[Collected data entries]
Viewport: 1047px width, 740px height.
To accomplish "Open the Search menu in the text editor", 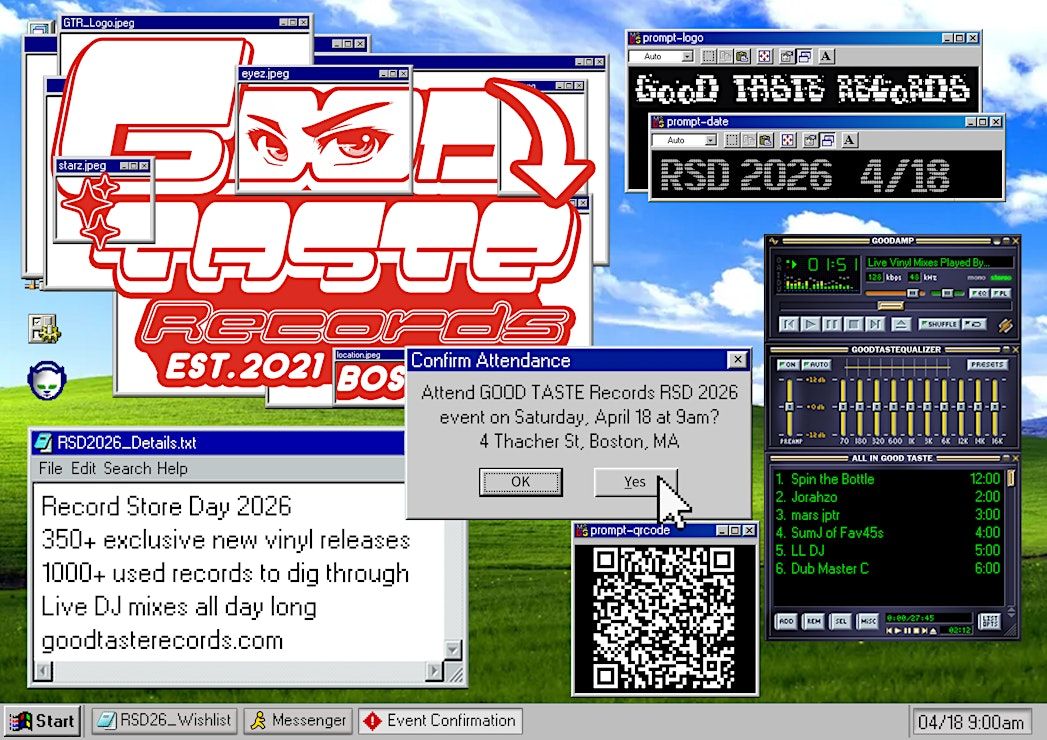I will point(126,468).
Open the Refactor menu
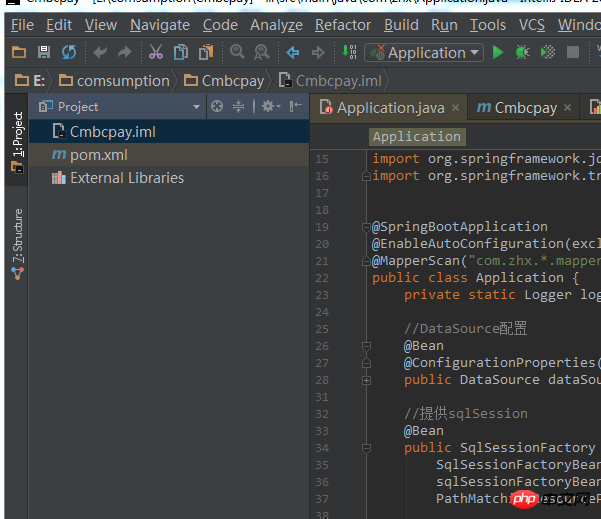This screenshot has width=601, height=519. point(343,25)
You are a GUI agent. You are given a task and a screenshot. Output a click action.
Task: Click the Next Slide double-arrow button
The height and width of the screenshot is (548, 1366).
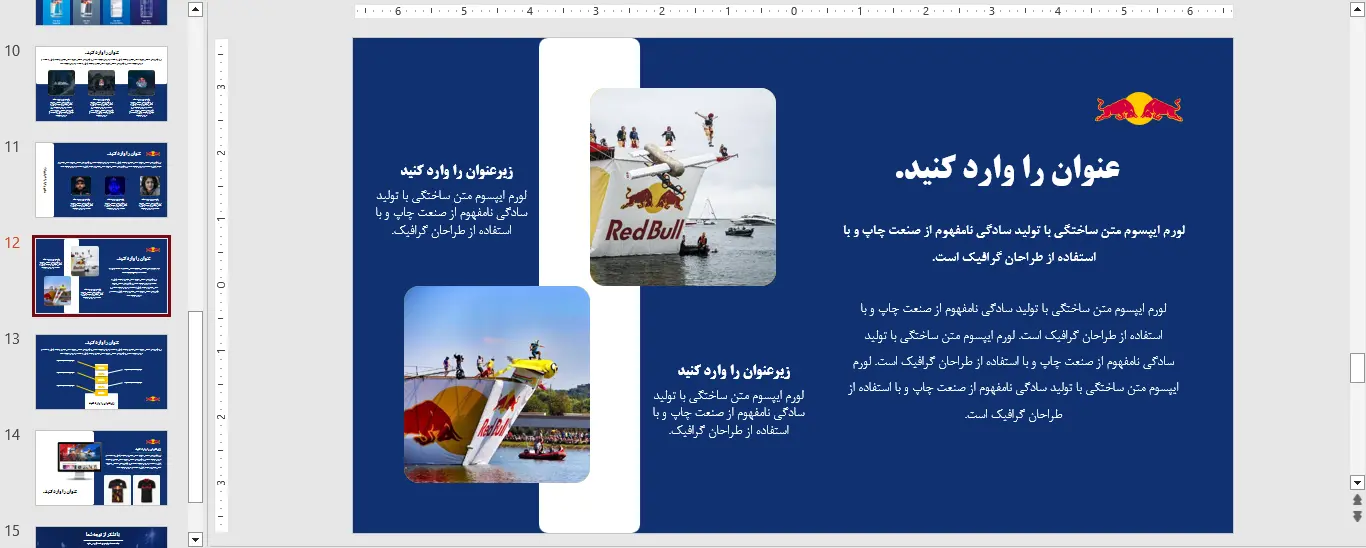(x=1357, y=516)
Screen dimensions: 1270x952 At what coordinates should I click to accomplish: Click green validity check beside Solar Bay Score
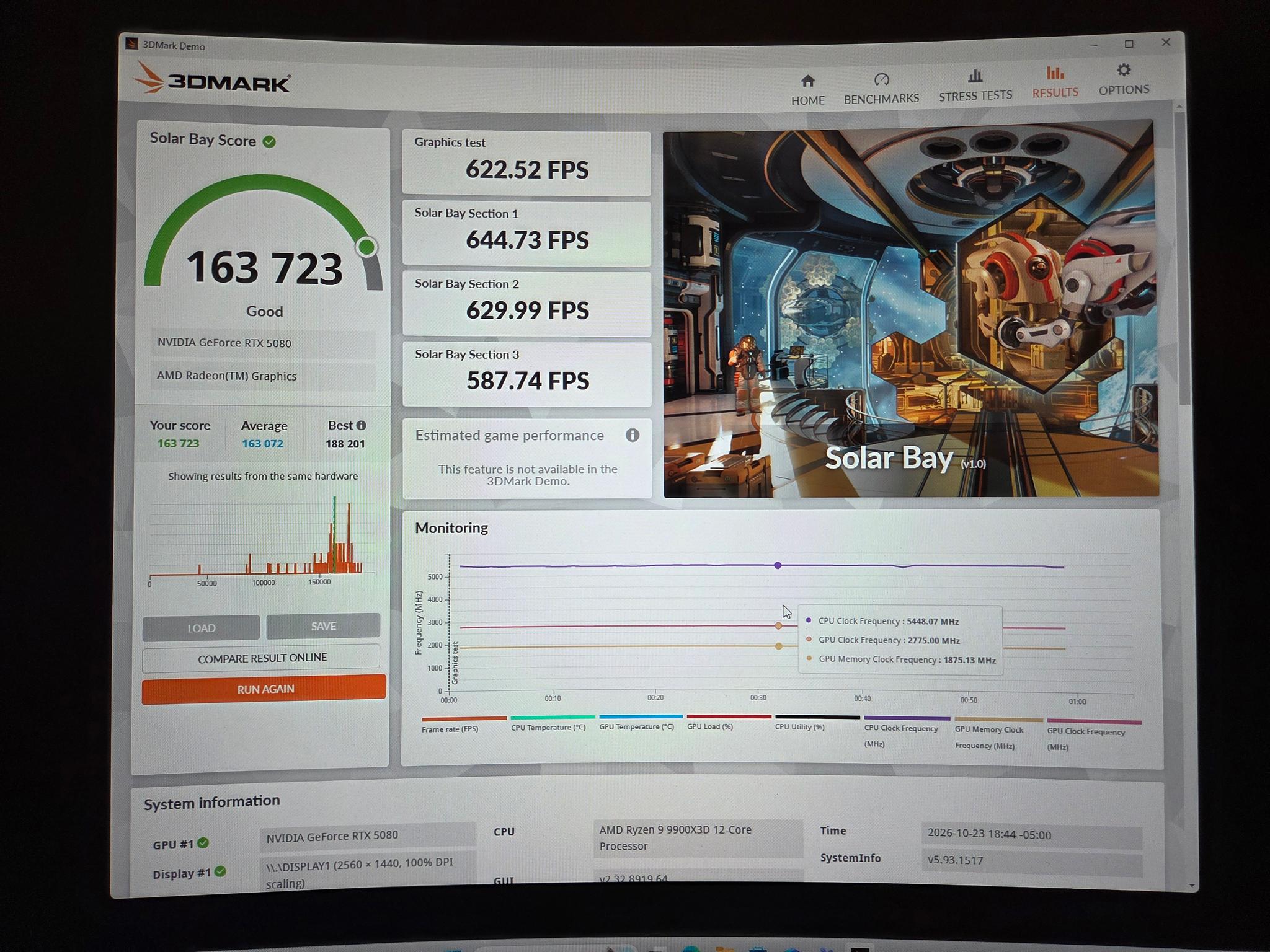coord(269,141)
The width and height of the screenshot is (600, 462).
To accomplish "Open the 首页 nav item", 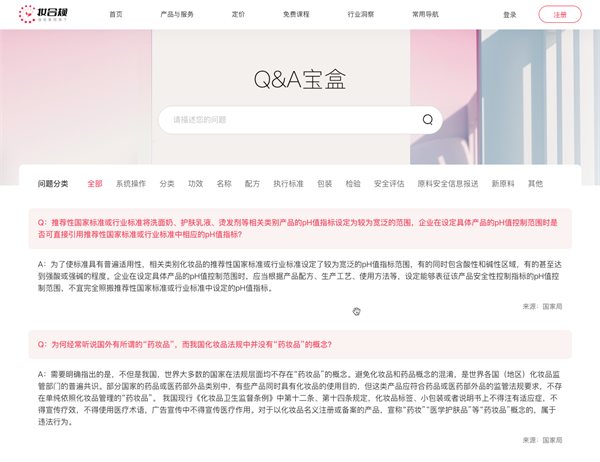I will tap(116, 15).
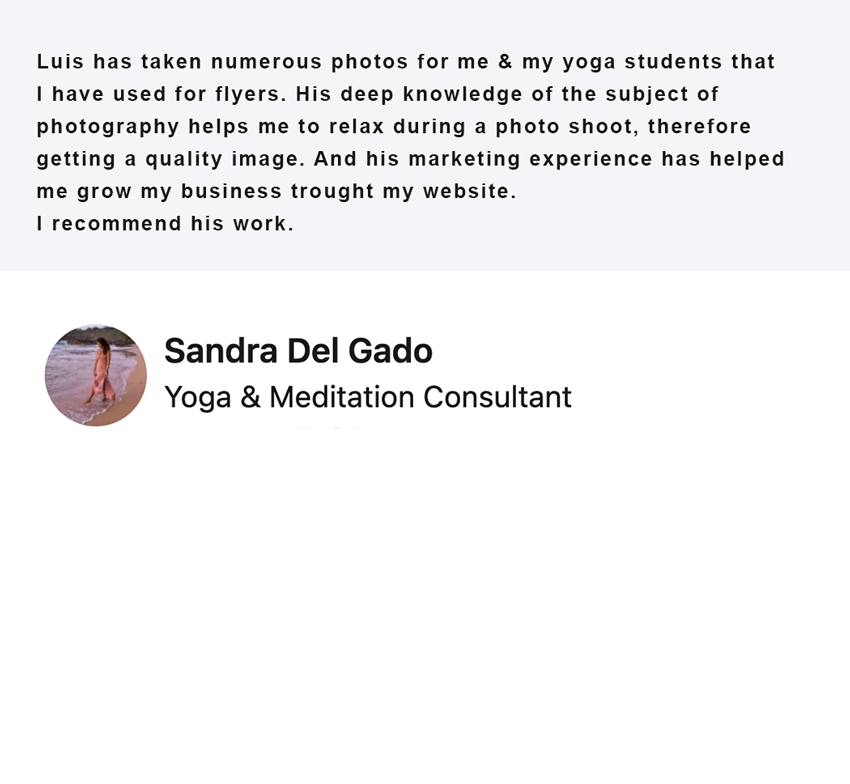850x784 pixels.
Task: Click the word "helped" in the testimonial
Action: (x=748, y=159)
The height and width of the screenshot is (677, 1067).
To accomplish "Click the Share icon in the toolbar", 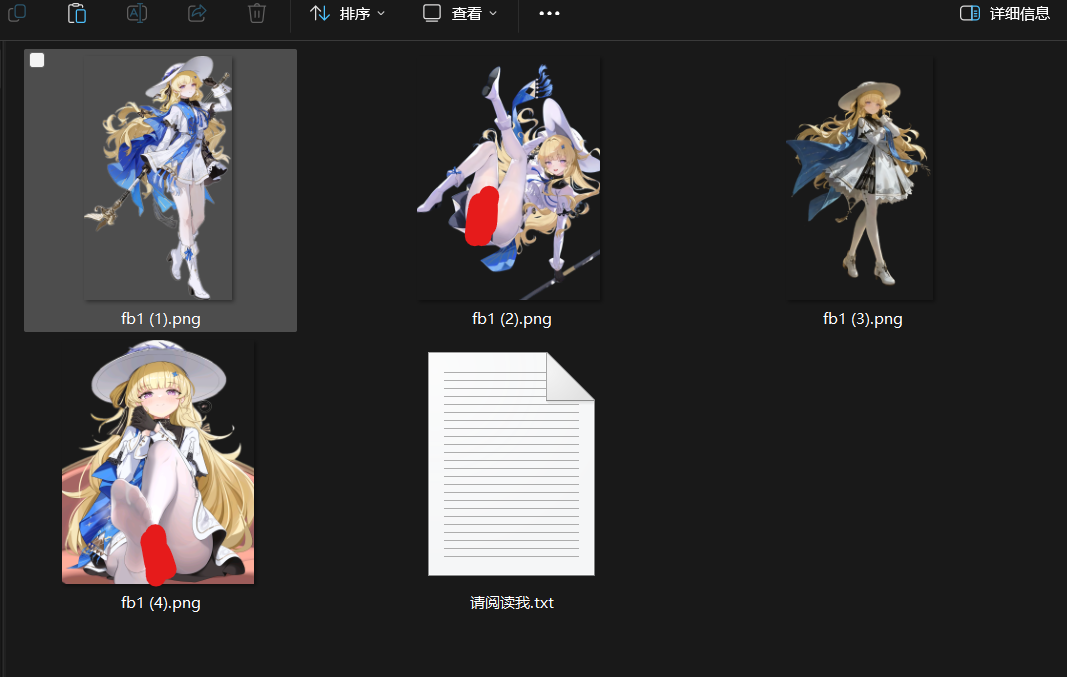I will click(197, 13).
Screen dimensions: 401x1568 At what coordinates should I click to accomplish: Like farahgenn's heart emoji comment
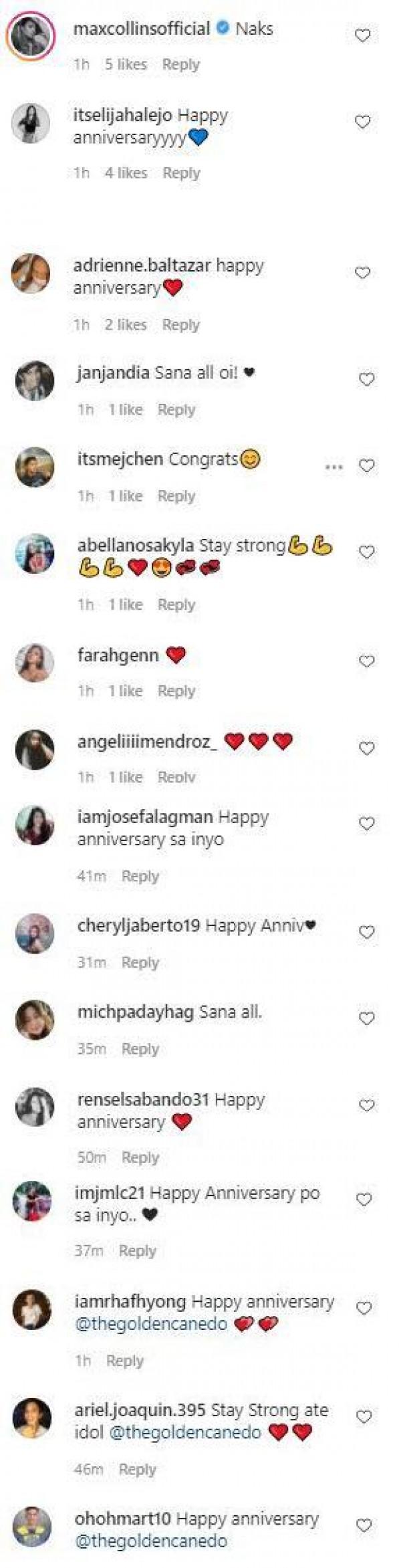[366, 661]
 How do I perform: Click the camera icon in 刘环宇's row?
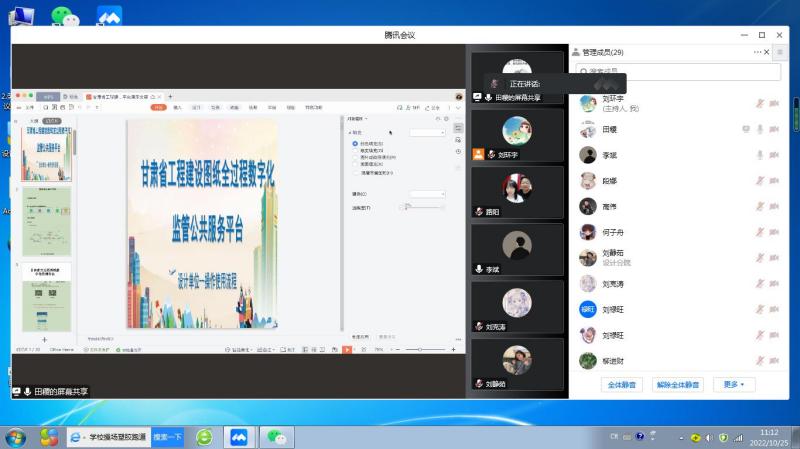(x=775, y=104)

__PROBLEM DETAILS__.
The lines to copy begin at the one containing "Screen dimensions: 401x1568" and end at the last line of the records. Set down exactly those lines and no others, both ends included, and omit all pictures.

__OUTPUT BELOW__.
Screen dimensions: 401x1568 At what coordinates should I click to accomplish: Like farahgenn's heart emoji comment
[366, 661]
 How do I perform: Click the camera icon in 刘环宇's row?
(x=775, y=104)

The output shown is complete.